TO BE DONE
Please switch "Viewport" to "Window" in the entries from the start through the line with "pyautogui.click(x=307, y=731)", and write those lines out again with nothing else changed.

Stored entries
##############################
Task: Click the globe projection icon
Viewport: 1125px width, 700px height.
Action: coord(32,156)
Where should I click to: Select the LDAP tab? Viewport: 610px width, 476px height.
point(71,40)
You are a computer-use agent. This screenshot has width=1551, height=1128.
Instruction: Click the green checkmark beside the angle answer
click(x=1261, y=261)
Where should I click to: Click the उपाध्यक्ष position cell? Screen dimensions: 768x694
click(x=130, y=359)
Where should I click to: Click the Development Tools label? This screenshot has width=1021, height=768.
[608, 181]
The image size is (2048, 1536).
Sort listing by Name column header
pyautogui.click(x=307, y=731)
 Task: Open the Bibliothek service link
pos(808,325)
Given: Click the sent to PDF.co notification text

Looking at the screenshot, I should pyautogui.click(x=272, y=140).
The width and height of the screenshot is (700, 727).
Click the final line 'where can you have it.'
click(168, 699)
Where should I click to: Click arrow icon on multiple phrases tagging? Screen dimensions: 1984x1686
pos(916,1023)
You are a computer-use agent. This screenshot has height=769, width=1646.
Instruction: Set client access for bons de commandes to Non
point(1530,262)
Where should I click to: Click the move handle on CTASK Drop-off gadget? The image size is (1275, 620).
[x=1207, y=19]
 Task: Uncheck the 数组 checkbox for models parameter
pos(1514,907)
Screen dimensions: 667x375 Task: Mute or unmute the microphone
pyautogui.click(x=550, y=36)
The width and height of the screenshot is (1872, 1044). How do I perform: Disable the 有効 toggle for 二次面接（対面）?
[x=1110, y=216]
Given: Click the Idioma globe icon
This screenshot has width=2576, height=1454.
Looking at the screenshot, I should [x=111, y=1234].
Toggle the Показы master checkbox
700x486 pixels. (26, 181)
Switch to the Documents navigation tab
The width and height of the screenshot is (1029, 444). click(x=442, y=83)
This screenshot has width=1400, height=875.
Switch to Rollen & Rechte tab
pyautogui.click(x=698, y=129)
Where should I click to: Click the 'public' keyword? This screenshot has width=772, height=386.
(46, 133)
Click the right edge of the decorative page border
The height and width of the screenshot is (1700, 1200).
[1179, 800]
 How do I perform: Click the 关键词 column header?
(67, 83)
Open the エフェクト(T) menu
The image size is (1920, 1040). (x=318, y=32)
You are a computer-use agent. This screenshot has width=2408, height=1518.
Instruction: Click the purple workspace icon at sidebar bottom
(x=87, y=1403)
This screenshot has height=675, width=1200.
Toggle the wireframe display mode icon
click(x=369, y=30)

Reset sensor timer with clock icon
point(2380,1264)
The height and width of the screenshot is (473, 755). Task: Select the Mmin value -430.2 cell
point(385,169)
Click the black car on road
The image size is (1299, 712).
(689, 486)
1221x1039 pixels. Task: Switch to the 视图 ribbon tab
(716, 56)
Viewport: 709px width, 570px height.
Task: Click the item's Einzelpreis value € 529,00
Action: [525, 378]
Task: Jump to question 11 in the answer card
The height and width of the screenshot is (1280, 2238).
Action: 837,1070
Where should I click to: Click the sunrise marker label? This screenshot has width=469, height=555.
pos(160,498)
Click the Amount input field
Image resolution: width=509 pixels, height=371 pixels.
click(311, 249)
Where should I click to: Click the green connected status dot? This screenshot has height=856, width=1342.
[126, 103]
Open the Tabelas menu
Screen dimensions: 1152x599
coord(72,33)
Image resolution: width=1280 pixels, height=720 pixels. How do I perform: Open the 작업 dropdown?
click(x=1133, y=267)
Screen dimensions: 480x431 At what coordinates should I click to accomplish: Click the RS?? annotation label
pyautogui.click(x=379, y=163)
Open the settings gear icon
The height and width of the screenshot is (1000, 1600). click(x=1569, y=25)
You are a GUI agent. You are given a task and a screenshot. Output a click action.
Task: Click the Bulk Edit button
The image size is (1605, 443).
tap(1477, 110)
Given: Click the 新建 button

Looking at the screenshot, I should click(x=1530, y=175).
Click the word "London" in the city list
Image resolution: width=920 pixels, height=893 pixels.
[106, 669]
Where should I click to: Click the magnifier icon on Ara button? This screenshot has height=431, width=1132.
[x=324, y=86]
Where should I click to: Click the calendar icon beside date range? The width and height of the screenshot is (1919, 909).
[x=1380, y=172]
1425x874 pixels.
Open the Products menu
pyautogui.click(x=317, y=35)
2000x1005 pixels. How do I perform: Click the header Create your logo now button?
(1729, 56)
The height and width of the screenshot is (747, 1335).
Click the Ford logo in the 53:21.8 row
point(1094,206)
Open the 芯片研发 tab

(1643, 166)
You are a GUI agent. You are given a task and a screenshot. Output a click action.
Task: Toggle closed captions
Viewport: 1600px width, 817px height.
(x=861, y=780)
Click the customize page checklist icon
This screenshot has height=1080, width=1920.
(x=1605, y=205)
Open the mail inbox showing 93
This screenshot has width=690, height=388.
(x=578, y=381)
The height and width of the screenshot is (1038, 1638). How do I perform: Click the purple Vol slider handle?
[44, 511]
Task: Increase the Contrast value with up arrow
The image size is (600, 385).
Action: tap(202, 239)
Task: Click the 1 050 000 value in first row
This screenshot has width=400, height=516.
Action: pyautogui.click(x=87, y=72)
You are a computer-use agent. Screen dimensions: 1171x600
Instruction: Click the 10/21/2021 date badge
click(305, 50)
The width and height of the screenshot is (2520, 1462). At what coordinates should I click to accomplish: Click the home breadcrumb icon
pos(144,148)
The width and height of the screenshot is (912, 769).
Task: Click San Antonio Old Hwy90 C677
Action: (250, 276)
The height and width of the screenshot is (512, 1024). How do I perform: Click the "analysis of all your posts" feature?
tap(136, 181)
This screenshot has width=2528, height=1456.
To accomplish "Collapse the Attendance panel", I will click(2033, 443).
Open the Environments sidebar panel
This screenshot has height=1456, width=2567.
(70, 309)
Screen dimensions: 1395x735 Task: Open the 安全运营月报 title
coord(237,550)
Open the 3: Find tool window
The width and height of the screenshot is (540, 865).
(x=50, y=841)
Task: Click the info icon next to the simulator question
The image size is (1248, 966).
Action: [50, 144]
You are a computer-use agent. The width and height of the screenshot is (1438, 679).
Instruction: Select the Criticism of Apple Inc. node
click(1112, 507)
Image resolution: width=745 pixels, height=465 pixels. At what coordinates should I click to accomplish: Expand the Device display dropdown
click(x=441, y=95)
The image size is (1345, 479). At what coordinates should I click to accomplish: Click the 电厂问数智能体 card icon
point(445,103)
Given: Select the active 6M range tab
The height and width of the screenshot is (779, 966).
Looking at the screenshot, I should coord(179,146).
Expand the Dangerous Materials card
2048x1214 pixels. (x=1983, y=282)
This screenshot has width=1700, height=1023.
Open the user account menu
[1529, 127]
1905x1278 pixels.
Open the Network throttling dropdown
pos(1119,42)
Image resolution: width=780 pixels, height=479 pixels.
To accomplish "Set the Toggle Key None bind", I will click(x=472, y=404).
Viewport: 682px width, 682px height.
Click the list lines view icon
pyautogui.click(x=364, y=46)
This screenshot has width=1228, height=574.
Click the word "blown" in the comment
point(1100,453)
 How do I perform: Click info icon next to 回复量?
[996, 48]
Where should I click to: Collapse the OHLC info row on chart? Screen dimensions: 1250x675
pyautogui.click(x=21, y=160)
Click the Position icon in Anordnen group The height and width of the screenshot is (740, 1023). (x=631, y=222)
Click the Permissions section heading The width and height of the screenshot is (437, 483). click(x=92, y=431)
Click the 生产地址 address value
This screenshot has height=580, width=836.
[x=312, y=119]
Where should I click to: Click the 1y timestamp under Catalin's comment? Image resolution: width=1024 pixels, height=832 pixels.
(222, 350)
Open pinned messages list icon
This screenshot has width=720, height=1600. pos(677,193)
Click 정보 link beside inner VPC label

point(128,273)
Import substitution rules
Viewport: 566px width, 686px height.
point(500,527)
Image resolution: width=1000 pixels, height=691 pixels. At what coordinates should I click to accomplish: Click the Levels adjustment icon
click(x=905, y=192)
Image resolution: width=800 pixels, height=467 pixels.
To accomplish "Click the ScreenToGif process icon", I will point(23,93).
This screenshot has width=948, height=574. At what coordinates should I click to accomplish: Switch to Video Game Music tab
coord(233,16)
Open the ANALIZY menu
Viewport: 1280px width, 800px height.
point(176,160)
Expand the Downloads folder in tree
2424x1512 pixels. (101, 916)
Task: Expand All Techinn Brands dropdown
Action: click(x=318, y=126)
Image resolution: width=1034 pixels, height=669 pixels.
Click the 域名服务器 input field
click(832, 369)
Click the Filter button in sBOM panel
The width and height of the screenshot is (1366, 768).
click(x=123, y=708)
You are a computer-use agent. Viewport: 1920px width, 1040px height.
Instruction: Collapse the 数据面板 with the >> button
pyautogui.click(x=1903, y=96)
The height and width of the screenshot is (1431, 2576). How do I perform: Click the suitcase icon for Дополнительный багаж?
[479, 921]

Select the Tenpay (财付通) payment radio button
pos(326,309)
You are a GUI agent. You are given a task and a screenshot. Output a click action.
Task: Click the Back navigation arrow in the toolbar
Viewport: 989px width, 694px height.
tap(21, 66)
##############################
EXERCISE ANSWER
Task: Click the globe projection icon
Window: 1125px width, 700px height.
Action: coord(32,156)
Where should I click to: Select the LDAP tab? Window: 610px width, 476px height.
point(71,40)
You are a computer-use agent. This screenshot has width=1551, height=1128.
Instruction: Click the green checkmark beside the angle answer
click(x=1261, y=261)
Where should I click to: Click the उपाध्यक्ष position cell? Screen dimensions: 768x694
click(x=130, y=359)
Where should I click to: Click the Development Tools label? This screenshot has width=1021, height=768.
[608, 181]
The image size is (2048, 1536).
Sort listing by Name column header
pyautogui.click(x=307, y=731)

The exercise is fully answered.